Re: [PATCH RFC 09/22] block, cfq: replace CFQ with the BFQ-v0 I/O scheduler
From: Paolo Valente
Date: Wed Mar 09 2016 - 01:34:34 EST
Il giorno 01/mar/2016, alle ore 19:46, Tejun Heo <tj@xxxxxxxxxx> ha scritto:
> Hello, Paolo.
>
> Sorry about the delay.
>
> On Sat, Feb 20, 2016 at 11:23:43AM +0100, Paolo Valente wrote:
>> Before replying to your points, I want to stress that I'm not a
>> champion of budget-based scheduling at all costs. Budget-based
>> scheduling just seems to provide tight bandwidth and latency
>> guarantees that are practically impossible to get with time-based
>> scheduling. I will try to explain this fact better, and to provide
>> also a numerical example, in my replies to your points.
>
> I do like the budget-based scheduling. It just feels that the budget
> is based on the wrong unit.
>
This is probably the focal point of our discussion. Unfortunately, I
am still not convinced of your claim. In fact, basing budgets on
sectors (service), instead of time, still seems to me the only way to
provide the stronger bandwidth and low-latency guarantees that I have
tried to highlight in my previous email. And these guarantees do not
seem to concern only a single special case, but several, common use
cases for server and desktop systems. I will try to repeat these facts
more concisely, and hopefully more clearly, in my replies to next
points.
> ...
>> I think I got your point. In any case, a queue is not punished *after*
>> it has consumed an undue amount of the resource, because a queue just
>> cannot get to consume an undue amount of the resource. There is a
>> timeout: a queue cannot be served for more than a pre-defined maximum
>> time slice.
>>
>> Even if a queue expires before that timeout, BFQ checks anyway, on the
>> expiration of the queue, whether the queue is so slow to not deserve
>> accurate service-based guarantees. This is done to achieve additional
>> robustness. In fact, if service-based guarantees were provided to a
>> very slow queue that, for some reason, never causes the timeout to
>> expire, then the queue would happen to be served too often, i.e., to
>> get the undue amount of IO resource you mention.
>
> I see. Once a queue starts timing out its slice, it gets switched to
> time based scheduling; however, as you mentioned, workloads which
> generate moderate random IOs would still get preferential treatment
> over workloads which generate sequential IOs, by definition.
>
Exactly. However, there is still something I don’t fully understand in
your doubt. With BFQ, workloads that generate moderate random IOs
would actually do less damage to throughput, on average, than with
CFQ. In fact, with CFQ the queues containing these IOs would
systematically get a full time slice, while there are two
possibilities with BFQ:
1) If the degree of randomness of (the IOs in) these queues is not too
high, then these queues are likely to finish budgets before
timeouts. In this case, with BFQ these queues get less service than
with CFQ, and thus can waste throughput less.

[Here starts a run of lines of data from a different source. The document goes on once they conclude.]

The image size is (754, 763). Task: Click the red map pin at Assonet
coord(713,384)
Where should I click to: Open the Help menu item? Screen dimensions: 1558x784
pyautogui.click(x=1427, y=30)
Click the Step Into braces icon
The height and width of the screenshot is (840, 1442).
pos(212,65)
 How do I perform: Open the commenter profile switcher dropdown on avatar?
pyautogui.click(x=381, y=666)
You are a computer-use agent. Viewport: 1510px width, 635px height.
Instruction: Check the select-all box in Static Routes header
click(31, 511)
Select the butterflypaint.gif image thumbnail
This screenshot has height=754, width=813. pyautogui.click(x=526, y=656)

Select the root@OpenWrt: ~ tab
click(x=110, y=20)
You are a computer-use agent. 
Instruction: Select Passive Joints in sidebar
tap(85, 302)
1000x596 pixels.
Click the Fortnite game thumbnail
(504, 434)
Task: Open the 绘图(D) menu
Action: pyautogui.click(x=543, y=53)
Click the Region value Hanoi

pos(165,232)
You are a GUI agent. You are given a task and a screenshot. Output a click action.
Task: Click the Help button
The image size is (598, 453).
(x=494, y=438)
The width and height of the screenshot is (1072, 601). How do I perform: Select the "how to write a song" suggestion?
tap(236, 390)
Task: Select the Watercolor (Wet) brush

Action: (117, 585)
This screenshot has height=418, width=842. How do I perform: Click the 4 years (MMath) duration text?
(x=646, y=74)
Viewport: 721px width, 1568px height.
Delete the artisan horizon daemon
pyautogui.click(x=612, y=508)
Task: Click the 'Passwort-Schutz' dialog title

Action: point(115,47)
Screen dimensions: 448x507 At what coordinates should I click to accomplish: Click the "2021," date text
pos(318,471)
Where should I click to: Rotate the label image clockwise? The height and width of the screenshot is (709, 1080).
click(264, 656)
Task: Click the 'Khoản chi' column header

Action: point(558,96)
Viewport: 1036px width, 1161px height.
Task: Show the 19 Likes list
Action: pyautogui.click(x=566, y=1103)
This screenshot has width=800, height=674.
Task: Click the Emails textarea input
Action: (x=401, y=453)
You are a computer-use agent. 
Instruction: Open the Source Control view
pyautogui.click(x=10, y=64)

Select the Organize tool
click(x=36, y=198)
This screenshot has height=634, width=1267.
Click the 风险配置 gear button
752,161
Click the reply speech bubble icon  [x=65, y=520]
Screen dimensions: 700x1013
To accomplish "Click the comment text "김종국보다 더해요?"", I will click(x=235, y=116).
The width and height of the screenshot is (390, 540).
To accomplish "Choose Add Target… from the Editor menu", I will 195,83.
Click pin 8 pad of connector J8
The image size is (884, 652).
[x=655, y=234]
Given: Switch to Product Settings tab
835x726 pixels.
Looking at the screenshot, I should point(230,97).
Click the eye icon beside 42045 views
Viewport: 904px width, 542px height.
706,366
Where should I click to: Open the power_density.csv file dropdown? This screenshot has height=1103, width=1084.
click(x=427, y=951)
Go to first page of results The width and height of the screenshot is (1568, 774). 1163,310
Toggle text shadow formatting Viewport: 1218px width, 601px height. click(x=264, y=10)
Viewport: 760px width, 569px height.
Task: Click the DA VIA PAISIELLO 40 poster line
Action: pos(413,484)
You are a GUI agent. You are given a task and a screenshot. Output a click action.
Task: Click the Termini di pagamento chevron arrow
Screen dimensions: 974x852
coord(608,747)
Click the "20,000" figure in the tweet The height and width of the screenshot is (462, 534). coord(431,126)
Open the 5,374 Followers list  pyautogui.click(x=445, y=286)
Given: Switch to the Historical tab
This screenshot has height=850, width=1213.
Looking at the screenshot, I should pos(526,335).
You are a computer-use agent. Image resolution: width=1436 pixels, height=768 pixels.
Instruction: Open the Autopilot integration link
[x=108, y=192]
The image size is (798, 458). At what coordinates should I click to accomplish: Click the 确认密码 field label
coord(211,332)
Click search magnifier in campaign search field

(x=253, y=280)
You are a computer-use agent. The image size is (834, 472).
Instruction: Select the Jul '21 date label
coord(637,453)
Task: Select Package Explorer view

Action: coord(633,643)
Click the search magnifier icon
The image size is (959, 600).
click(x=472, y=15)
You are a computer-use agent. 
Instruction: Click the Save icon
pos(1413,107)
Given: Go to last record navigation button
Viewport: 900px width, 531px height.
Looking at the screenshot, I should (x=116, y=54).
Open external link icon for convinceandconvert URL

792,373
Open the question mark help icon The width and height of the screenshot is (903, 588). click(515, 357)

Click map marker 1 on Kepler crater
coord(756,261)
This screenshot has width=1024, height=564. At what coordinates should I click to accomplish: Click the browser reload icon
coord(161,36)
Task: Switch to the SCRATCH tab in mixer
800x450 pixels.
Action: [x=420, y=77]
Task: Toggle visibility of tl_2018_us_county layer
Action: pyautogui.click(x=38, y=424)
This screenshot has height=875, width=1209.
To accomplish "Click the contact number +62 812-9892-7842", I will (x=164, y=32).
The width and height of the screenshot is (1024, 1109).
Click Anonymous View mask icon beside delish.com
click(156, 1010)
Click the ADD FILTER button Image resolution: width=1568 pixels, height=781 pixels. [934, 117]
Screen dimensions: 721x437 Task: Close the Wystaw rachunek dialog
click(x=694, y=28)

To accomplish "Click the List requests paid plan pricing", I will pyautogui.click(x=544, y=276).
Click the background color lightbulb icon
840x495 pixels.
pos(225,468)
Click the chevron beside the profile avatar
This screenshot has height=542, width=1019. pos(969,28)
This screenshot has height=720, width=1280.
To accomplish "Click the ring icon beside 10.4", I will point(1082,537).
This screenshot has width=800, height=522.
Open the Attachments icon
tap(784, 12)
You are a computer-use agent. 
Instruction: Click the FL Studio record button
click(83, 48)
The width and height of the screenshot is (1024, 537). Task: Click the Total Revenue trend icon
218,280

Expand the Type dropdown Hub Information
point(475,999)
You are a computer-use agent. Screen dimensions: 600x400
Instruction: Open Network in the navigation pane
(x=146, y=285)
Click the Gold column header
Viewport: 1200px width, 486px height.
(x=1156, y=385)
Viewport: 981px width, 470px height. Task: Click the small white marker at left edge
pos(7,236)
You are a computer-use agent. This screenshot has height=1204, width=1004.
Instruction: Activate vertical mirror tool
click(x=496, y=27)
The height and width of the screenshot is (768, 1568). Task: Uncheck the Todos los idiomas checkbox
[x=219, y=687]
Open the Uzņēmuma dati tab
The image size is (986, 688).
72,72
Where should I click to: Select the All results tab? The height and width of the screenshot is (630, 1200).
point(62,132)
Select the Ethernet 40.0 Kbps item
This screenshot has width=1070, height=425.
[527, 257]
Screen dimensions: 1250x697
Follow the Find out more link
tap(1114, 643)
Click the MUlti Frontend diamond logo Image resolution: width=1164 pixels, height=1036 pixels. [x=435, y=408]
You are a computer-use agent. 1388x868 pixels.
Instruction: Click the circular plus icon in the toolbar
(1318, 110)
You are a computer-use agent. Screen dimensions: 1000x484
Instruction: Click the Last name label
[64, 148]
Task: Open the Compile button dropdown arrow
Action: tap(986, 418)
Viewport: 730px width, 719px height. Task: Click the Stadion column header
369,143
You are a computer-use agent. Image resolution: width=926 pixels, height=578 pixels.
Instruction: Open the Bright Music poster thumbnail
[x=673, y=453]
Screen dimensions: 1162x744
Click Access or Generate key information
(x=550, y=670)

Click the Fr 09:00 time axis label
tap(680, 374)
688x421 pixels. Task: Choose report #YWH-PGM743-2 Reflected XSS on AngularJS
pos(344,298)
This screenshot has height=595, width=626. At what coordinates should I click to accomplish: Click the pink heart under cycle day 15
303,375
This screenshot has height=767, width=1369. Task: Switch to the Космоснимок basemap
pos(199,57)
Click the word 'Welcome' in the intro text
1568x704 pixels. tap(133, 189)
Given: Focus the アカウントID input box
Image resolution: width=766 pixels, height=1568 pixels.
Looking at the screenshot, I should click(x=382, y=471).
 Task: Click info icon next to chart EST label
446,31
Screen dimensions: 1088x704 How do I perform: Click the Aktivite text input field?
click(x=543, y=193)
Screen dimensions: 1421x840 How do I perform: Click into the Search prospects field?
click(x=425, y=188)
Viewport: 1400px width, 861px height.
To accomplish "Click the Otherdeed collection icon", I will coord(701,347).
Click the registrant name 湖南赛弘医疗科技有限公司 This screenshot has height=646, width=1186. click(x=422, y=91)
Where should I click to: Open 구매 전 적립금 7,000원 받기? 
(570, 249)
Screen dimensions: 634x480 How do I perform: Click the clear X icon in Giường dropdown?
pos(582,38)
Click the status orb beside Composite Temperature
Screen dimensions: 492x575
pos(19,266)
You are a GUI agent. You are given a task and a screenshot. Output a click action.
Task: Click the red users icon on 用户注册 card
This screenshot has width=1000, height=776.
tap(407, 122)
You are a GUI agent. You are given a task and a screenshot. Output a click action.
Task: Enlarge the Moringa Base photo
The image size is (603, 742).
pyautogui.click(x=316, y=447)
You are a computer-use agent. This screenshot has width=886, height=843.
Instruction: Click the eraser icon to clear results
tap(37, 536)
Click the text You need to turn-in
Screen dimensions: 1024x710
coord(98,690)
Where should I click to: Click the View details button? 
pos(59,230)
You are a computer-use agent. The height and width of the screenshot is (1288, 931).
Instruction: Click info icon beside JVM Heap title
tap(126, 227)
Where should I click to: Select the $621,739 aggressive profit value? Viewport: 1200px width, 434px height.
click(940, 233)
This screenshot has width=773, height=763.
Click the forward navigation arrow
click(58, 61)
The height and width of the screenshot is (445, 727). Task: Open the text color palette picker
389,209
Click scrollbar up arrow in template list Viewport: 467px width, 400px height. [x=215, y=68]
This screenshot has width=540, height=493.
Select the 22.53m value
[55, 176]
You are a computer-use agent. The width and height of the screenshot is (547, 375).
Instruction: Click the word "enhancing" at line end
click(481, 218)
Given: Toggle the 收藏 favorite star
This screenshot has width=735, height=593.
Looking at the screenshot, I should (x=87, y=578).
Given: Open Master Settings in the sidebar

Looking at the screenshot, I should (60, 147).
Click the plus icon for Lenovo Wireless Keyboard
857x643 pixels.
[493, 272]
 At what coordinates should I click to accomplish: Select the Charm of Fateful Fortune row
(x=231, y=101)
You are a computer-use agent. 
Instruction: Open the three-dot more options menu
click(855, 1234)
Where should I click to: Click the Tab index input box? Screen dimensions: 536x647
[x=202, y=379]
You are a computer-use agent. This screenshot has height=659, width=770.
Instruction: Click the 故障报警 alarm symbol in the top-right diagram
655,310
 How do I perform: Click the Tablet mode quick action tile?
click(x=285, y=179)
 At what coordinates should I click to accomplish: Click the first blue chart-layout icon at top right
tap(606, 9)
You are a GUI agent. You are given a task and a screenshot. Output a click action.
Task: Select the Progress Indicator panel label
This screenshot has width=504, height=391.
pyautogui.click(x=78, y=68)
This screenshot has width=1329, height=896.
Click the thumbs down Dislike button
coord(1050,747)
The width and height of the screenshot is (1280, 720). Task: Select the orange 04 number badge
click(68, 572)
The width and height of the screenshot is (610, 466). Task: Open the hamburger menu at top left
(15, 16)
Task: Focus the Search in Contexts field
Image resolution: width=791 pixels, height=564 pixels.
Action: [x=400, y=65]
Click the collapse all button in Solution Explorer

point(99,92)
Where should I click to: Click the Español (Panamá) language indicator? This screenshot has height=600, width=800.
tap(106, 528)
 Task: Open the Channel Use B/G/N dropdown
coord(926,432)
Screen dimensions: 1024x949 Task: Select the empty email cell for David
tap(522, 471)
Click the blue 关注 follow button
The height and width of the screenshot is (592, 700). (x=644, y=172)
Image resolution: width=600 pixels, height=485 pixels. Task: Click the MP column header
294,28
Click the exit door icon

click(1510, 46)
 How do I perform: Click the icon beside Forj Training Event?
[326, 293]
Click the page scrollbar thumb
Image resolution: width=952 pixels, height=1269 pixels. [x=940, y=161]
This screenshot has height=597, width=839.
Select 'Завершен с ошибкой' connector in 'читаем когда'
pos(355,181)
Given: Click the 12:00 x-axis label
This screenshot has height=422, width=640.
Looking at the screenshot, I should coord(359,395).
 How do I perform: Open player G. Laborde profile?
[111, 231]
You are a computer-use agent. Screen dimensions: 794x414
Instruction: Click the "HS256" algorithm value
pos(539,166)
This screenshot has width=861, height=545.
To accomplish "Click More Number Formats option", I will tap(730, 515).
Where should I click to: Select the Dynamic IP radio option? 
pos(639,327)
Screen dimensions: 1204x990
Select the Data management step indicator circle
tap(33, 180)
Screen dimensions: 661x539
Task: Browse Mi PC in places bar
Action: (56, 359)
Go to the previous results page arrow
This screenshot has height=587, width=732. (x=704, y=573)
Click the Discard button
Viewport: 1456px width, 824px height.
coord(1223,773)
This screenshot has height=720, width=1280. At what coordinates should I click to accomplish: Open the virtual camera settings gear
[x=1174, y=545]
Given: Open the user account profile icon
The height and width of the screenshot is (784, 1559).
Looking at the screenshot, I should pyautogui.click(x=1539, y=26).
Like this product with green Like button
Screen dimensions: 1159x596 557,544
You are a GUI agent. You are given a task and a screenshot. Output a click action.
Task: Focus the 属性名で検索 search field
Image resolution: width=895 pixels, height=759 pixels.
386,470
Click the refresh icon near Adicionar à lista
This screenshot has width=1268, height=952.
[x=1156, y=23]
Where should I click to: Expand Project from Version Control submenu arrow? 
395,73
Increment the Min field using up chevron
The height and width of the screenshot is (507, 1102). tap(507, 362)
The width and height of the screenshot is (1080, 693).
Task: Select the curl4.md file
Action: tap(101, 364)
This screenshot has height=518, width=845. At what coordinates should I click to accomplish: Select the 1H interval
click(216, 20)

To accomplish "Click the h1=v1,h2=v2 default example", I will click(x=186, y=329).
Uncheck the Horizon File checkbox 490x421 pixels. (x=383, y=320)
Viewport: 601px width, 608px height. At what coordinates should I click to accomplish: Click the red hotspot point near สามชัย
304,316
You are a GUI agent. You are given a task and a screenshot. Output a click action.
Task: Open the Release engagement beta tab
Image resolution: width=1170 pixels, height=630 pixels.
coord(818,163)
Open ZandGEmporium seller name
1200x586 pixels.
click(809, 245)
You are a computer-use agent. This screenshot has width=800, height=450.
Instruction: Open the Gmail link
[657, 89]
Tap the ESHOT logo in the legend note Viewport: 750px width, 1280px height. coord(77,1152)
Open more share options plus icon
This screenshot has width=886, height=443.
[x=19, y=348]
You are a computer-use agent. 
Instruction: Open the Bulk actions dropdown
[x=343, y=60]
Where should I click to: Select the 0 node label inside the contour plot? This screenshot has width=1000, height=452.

2) If the degree of randomness of these queues is very high, then they
consume full time slices with BFQ, exactly as with CFQ.
Of course, performance may differ if time slices, i.e., timeouts,
differ between BFQ and CFQ, but this is easy to tune, if needed.
> ...
>> Your metaphor is clear, but it does not seem to match what I expect
>> from my storage device. As a user of my PC, I’m concerned, e.g., about
>> how long it takes to copy a large file. I’m not concerned about what
>> percentage of time will be guaranteed to my file copy if other
>> processes happen to do I/O in parallel. As a similar example, a good
>
> The underlying device is fundamentally incapable of giving guarantees
> like that. The only way to get a (quasi) bandwidth guarantee from a
> disk device is either ensuring that the IO is almost completely
> sequential or there's enough buffer in capacity for the expected
> seekiness of the IO pattern.
>
> For use cases where the differences in seekiness across workloads are
> accidental - e.g. all are trying to stream different files but some
> files are more fragmented by accident - using bandwidth as the
> resource unit would be helpful in mitigating the random gaps that the
> user shouldn't be bothered by, but that'd be focusing on a pretty
> narrow set of use cases.
>
> Workloads are varied and underlying device performs wildly differently
> depending on the specific IO pattern. Because rotating disks suck so
> badly, it's true that there's a lot of wiggle room in what the IO
> scheduler can do. People are accustomed to dealing with random
> behaviors. That said, it still doesn't feel comfortable to use the
> obviously wrong unit as the fundamental basis of resource
> distribution.
>
Actually this does not seem to match our (admittedly limited)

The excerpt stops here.